João Goulart voltou, encaminhou-se para a posse, mas foi impedido de fazê-lo. Militares e grupos políticos não aceitavam como presidente um camarada que visitou a China Comunista de Mao Tse Tung, em missão oficial, a mando de Jânio Quadros. Estava feita a lambança! Aí entrou a “turma do deixa disso”. Liderada por Tancredo Neves, o avô do Aécio, apoiada por Ulysses Guimarães, Juscelino, Afonso Arinos e outros “notáveis”, obteve-se um acordo que instaurou, por decisão do Congresso, o Governo Parlamentarista, em que o Presidente era Tancredo e o Primeiro Ministro era o João Goulart.  Pouco depois, num plebiscito, o povo fez voltar o presidencialismo.

 
 
Tancredo Neves

José Sarney

Jango teve um governo tumultuado, o Brasil viveu então uma época marcada por fervente movimentação política, enorme efervescência ideológica até chegarmos ao golpe militar de 1964, quando os velhos golpistas que o Marechal Lott impediu de tomar o poder em 1955, conseguiram finalmente realizar seu intento. Aí todos vocês sabem, é história recente, passamos a viver os “anos de chumbo” da ditadura militar, um regime de exceção em que ficaram suspensos os direitos civis e fragilizada nossa cidadania.

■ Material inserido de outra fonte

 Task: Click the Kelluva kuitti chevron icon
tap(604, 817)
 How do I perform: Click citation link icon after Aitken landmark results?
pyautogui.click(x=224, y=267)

Novamente Tancredo e seus velhos companheiros levantaram um movimento que empolgou os brasileiros, o movimento das “Diretas Já”!”.  Era o ano de 1984, quer dizer, fazia 20 anos que vivíamos numa ditadura. Em 85 os militares permitiram a eleição indireta de Tancredo Neves, que ganhou, mas não levou. Lembram-se? Quem foi que ganhou a presidência depois da queda do ditador Getúlio Vargas, em 1945?  O seu ex-ministro, General Dutra, também seu amigo e apoiador.

E quem foi que ganhou “de graça” a presidência, com a morte de Tancredo? Um homem que teve sua carreira política todinha regada pelos militares do período ditatorial, o incrível José Sarney. No próximo ano a nossa nova Democracia completará 20 anos de idade! Será que ela vai chegar à maioridade? Aos 21 anos?